In the meantime, today I rode the Kestrel (or indeed any Kestrel) for the first time. Some years ago, while in Austin with Bicycling for their Editor’s Choice bike testing orgy (they never invited me back, go figure), I rode a Litespeed Archon:
I don’t remember much about it, except that I hated it and thought it sucked balls. So, looking at the Kestrel, I kind of figured it might ride the same way (i.e. like a brick), being similarly chunky and all. However, I didn’t think the Kestrel sucked balls at all; in fact, I found it pretty comfortable. Granted, that could have to do with the fact that, as far as road bikes go, my scranus is currently calibrated for a 33 year-old bonded aluminum Trek.
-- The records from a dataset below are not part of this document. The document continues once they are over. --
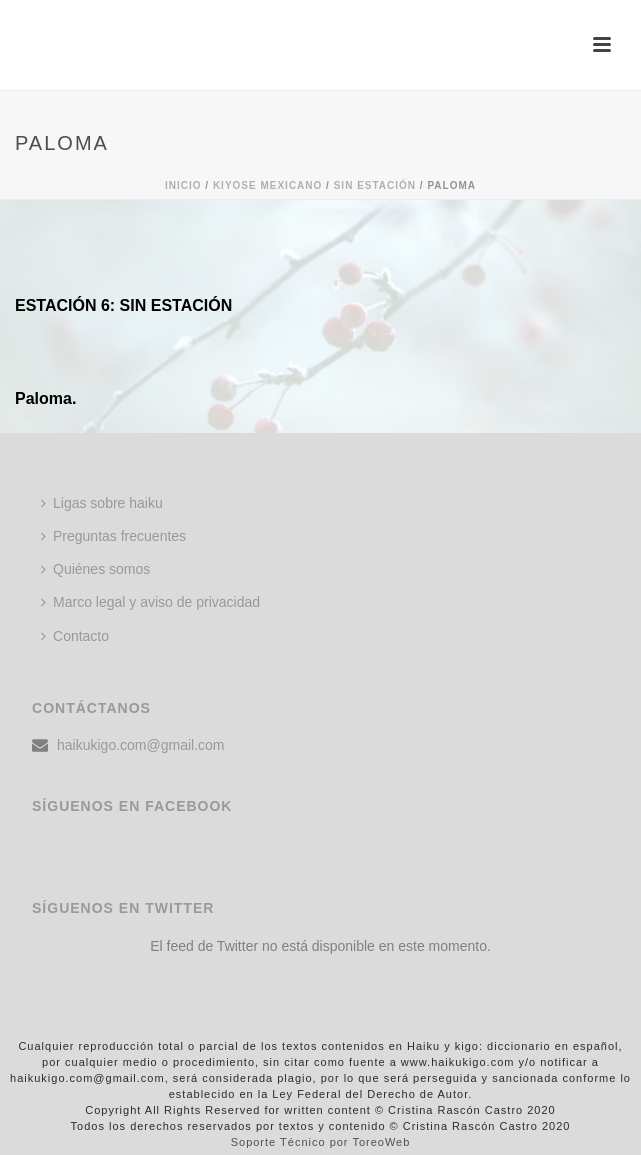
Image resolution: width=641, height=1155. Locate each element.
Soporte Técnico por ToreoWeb (321, 1142)
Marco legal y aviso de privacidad (150, 602)
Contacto (75, 636)
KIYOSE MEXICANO (267, 185)
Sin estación (375, 185)
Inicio (183, 185)
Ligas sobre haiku (102, 503)
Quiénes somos (95, 569)
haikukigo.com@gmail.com (141, 745)
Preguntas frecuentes (113, 536)
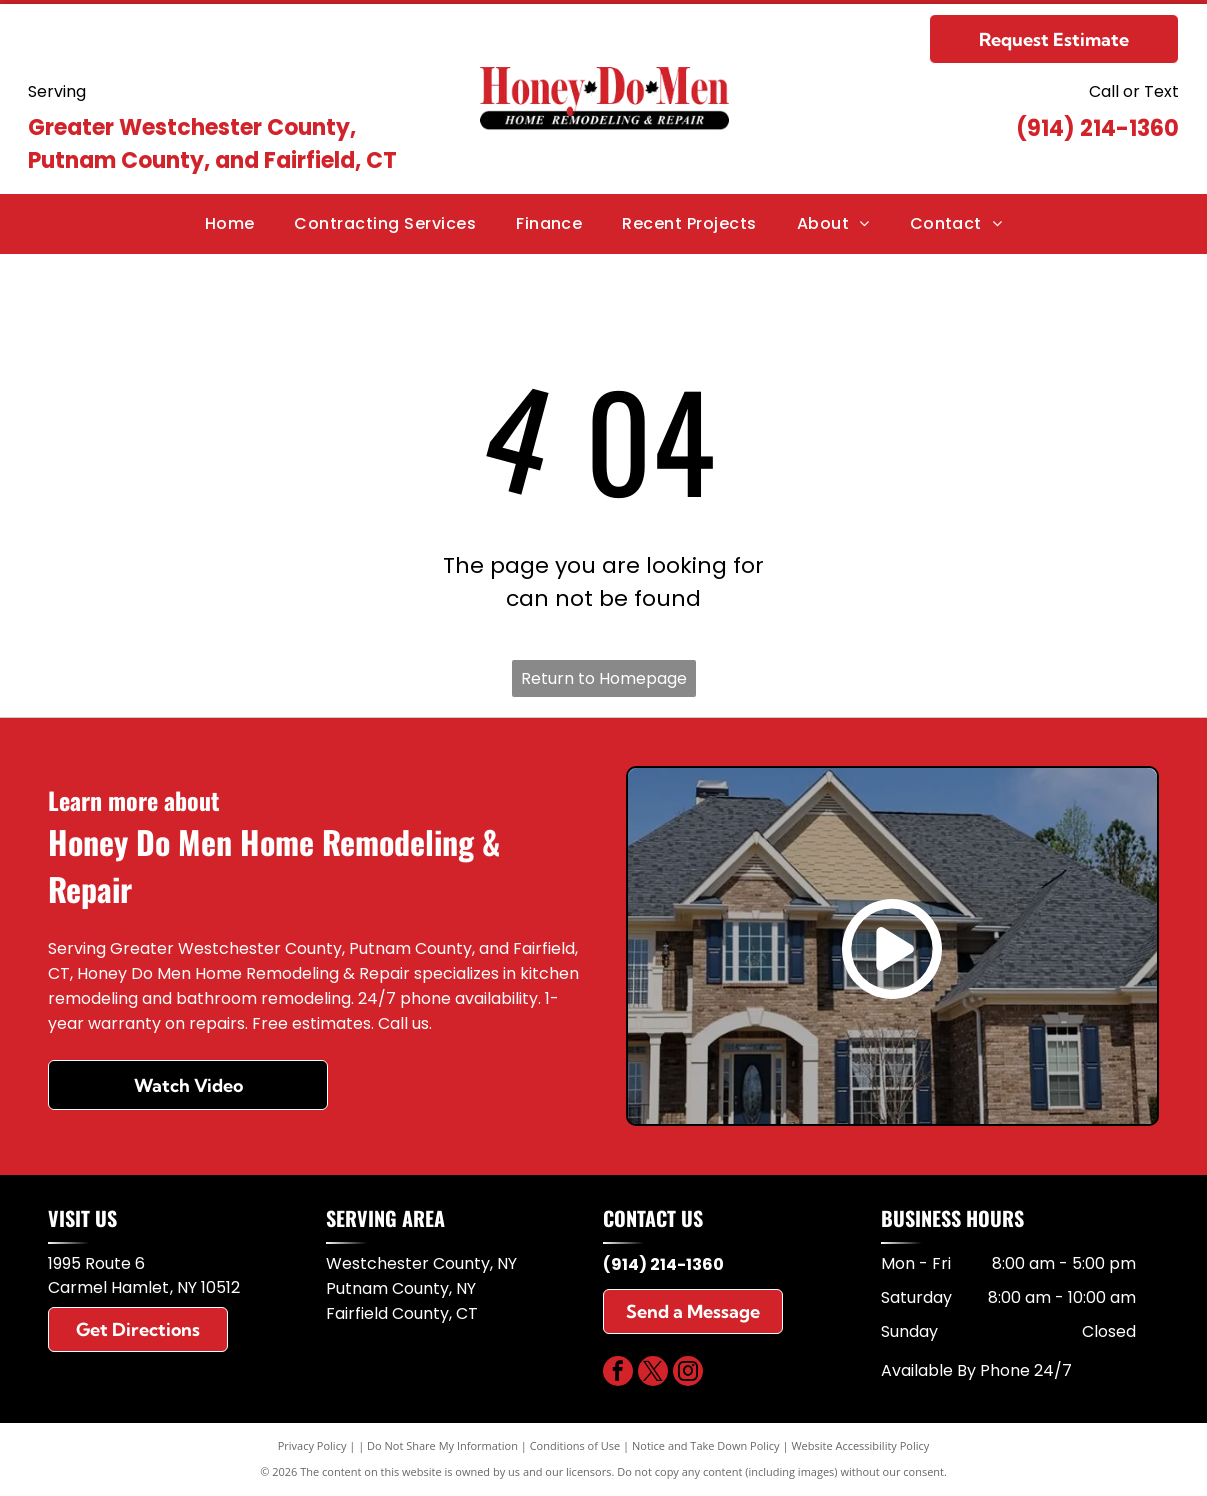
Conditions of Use (575, 1445)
Or it could have been my G.O.A.T gloves:
And the manner in which they complemented the vintage cockpit:
Especialy the leather-wrapped bars:
Or maybe it was just the sumptuous 25mm tires, which just about clear the Delta brakes, though if you ride through a puddle you will hear a scraping sound for the next few wheel revolutions:
Speaking of the Delta brakes, this was also my first time using that storied component, which is derided as much for its lack of stopping power as it is admired for its aesthetic elegance. However, so far I’ve found the derision to be unfounded, because they seem to stop just fine, at least compared to other older road brakes. Then again, as the Classic Cycle Old Crap Test Pilot, I have become accustomed to brakes are more dignified than their modern counterparts, in that they don’t order the bike to stop so much as they merely suggest it. Also, I’m slow as cold honey, so perhaps I’m lacking in objectivity.
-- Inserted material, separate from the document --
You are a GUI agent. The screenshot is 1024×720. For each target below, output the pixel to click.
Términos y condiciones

Between the smooth contours of the frame and the components the overall visual effect is one of preternatural smoothness–except for the pedals, which are chunky as fuck:
The Record components feel almost 75% as precise as the 105 components on the ’89 bonded aluminum Trek I’ve been riding while looking 1000% better:
And the bike inspires you to attack the climbs, for the simple reason that the gearing leaves you with no choice:
Between the frame and the “aero” wheels my drag coefficient will be lower than the president’s approval rating:
And there’s no tailwind like the morale boost you get from valve caps that match your frame:
…though I wonder if they’ll ever get that patent:
The suspense is kiling me.
Regardless, if you’re the Kestrel Freds who insulted me, try not to wet yourself when you see this in your helmet mirror:
At your age it’s tough to stay dry when you’re laughing that hard.